To:      "Hebraic Heritage Newsgroup"<>
Date:    Thu, 25 Dec 1997 03:54:23 +0000
Subject: Pray for Christian converts from Islam


Subject:       Christian converts on the run from Arafat's men - The Telegraph (UK)Article

Christian converts on the run from Arafat's men - The Telegraph (UK)Article

By Aliza Marcus in Nablus      
21 December 1997 - The Telegraph (UK) newspaper

YASSER Arafat's Palestinian Authority is waging a campaign of
intimidation and harassment to push Muslims who have converted to
Christianity to renounce their new faith.

 The Palestinian converts - members of an evangelical Christian
congregation in the West Bank - say they have been threatened,
beaten and some jailed by Palestinian officials. "The first time
the Palestinian police called me in, they told me I had better
become a Muslim again," said 25-year-old Mustafa, who converted six
years ago. "But when that did not work they would accuse me of
being a spy for Israel. Finally, I started to get death threats in
the post, so I ran away from my village."

 Another convert, who also feared giving his full name, said he had
been threatened by neighbours in his village and detained twice
this year by Palestinian police. "They gave me a few kicks and a
few slaps and asked me what I was doing going around with
Christians," said 31-year-old Imad, who changed religion six years
ago after meeting a Christian pastor while hitch-hiking.
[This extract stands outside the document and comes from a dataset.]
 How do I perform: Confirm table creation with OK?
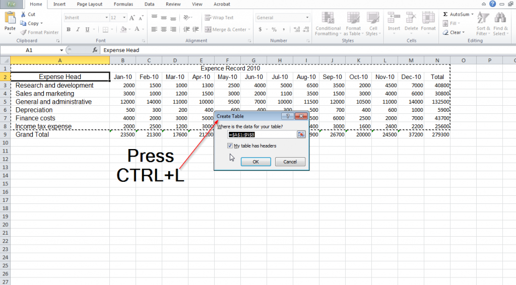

 Soon afterwards, his tyre repair shop was burnt down, he was
beaten up and his car was defaced with Islamic slogans. "Many
Christians think the Palestinian Authority is against them and it
has made us very fearful," he said. Since taking control of parts
of the West Bank and Gaza under a 1993 peace deal with Israel, the
Palestinian self-rule administration has been accused of torturing
detainees, jailing people for years without charge and holding
midnight trials in which defendants are sentenced in a matter of

 The New York-based monitoring group Human Rights Watch/ Middle
East described the situation as "deplorable" in a recent report.
Pastor Isa Bajalia, a Palestinian-American Christian who moved to
the West Bank city of Ramallah three years ago to open a
Pentecostal church and proselytise Muslims, said: "Forget the issue
of Christianity and converts. This is a human rights issue that
supporters of the Palestinian Authority should be dealing with."

 The converts to Christianity are concentrated in the West Bank,
where some 1.5 million Palestinians live a mainly traditional life
marked by the Muslim call to prayer five times a day. Women usually
cover themselves in black chadors or headscarves when they go out
of the house and girls are still married off as teenagers. The
estimated 106 converts are barely visible. They do not wear crosses
for fear of being identified and they hold their prayer meetings in
secret or at the Pentecostal Church in Ramallah.

 "I would love to build a church in my village, where we could pray
when we wanted, but if I did the church would be burnt down, along
with everyone inside," said a convert from the Nablus area, a
stronghold of Islamic fundamentalism. Palestinians suggest that
converts are being harassed because Islam demands death for
ex-Muslims who do not renounce their new faith. Although the
Palestinian Authority does not have any laws making it illegal to
convert, religious Muslims may consider the Islamic precepts as a
legitimate reason to put pressure on converts.

Converts may also face problems because generally they are members
of evangelical churches which opposed an independent Palestinian
state. Evangelical Christians read the Bible literally and say that
God gave this stretch of land to the Jews. This makes the
Palestinian Authority suspicious of the converts. Many of the
Palestinian converts profess some support for an independent
Palestinian state - just not one led by President Arafat.

 "We were thrilled when Arafat came back here in 1994, but now my
respect for him has disappeared, because any money just goes to the
people who work for him while the rest of us must struggle to buy
bread," said one convert. It appears that Palestinian officials are
both accusing converts of disloyalty and using laws - such as
accusing converts of stealing or selling land to Jews - as a way to
put a legal face on the harassment. One convert, a 34-year-old
father of six, has been in prison four times this year because
police say they suspect him of stealing. He has never been charged.

Another has been held for five months, allegedly for selling land
to Jews. But his seven children and wife live in two cramped rooms
in a poverty-stricken village in the West Bank. His relatives say
he never had any land. David Ortiz, a 41-year-old American-born
pastor who lives in a Jewish settlement in the West Bank, is trying
to help the families, but he is concerned this month with how to
arrange the Christmas celebration.  "In their villages it is not
safe for them to celebrate because of opposition from some of the
Muslims, so instead we will bring them to our home," he said.